The Dalmatian tried thinking about girls. But besides his wife’s kiss, the other good ones were so long ago that the details of those lip locks had blurred.
He decided instead to figure out how many teeth he had (27). And finally he stood on top, happy to be alive. The fast coast back down the hill to the hotel was almost worth the effort of climbing it, although the Dalmatian missed a turn and had to stop for directions, which were true but not accurate.
That night, the Dalmatian lay in bed lulled by the sighs of a sultry breeze as it slipped through the shutters. His pulse slowed, and his mind cleared. A long-forgotten state of consciousness began to take hold, something intimate and tangible, a certain serenity it took a while to identify.
One uniform by day, another by night, nicknames, hanging by the pool, a goofy je ne sais quoi, and a constant appetite triggered by open air and sport—just enough of a challenge to persuade even the most stoic of Puritans to embrace the pleasures of the table. Suddenly the Dalmatian remembered why it all seemed so familiar. This was summer camp!
As a Boy Scout, the Dalmatian reported to Montana’s Camp Na’pi (named for the Blackfeet creator), next to Glacier National Park. Although his French safari was an adult affair concentrating on jugs of wine as much as sport, the banishment of pedestrian goals and life’s ordinary hassles was very Na’pi-like in the sensibility it fostered.
The summer-camp state of mind seized the Dalmatian completely as the week meandered from one flawless day to the next. Boy camp always ended with awards. Grown-up camp in Provence was no different. Before our final dinner at the Château de Massillan, a 16th-century castle used as a hunting lodge by King Henry II and his mistress, Diane de Poitiers, Wonderful World was presented with a tiny white thong in recognition of her 60-mile ride—along with Working It Off and Le Choiseul—to the summit of Mont Ventoux. (This feat occurred when the Dalmatian was taking a day off in Mazan, feasting on daube, a beef stew served with spaghetti, at a local restaurant called St.-Germain, and afterwards failing to get some euros from a device he thought was an ATM but was actually a dispenser of DVDs.)
⁂
◆ EXERCISE DESCRIPTION
Reproduce the passage about the Dalmatian's week in Provence word for word, starting with "As a Boy Scout, the" and going on through "sensibility it fostered.".

◆ DATA EXCERPTS
⁂
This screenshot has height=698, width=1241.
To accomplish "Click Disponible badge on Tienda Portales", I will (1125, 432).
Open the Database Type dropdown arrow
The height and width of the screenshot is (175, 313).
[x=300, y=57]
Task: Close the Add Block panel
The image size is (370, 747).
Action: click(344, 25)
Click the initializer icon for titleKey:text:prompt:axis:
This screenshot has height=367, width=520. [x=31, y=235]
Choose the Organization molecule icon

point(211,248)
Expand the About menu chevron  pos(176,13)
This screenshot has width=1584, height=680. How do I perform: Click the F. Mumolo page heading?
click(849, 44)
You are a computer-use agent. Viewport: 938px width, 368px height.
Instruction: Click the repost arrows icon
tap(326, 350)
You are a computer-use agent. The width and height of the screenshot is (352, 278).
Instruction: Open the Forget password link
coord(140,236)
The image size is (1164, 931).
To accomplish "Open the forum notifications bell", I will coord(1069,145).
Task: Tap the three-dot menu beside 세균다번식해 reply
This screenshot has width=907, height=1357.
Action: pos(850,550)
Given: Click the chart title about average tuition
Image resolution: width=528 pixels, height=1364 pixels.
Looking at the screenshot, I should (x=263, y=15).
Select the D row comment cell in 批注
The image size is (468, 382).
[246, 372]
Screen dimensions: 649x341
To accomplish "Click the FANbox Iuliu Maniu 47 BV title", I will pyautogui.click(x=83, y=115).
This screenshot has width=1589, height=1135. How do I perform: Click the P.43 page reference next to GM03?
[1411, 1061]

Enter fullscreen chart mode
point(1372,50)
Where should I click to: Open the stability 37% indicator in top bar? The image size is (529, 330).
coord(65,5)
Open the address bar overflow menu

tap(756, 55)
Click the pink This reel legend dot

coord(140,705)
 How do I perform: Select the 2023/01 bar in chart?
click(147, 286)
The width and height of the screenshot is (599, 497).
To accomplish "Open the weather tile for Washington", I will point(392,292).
⁂
◆ EXERCISE RESPONSE
As a Boy Scout, the Dalmatian reported to Montana’s Camp Na’pi (named for the Blackfeet creator), next to Glacier National Park. Although his French safari was an adult affair concentrating on jugs of wine as much as sport, the banishment of pedestrian goals and life’s ordinary hassles was very Na’pi-like in the sensibility it fostered.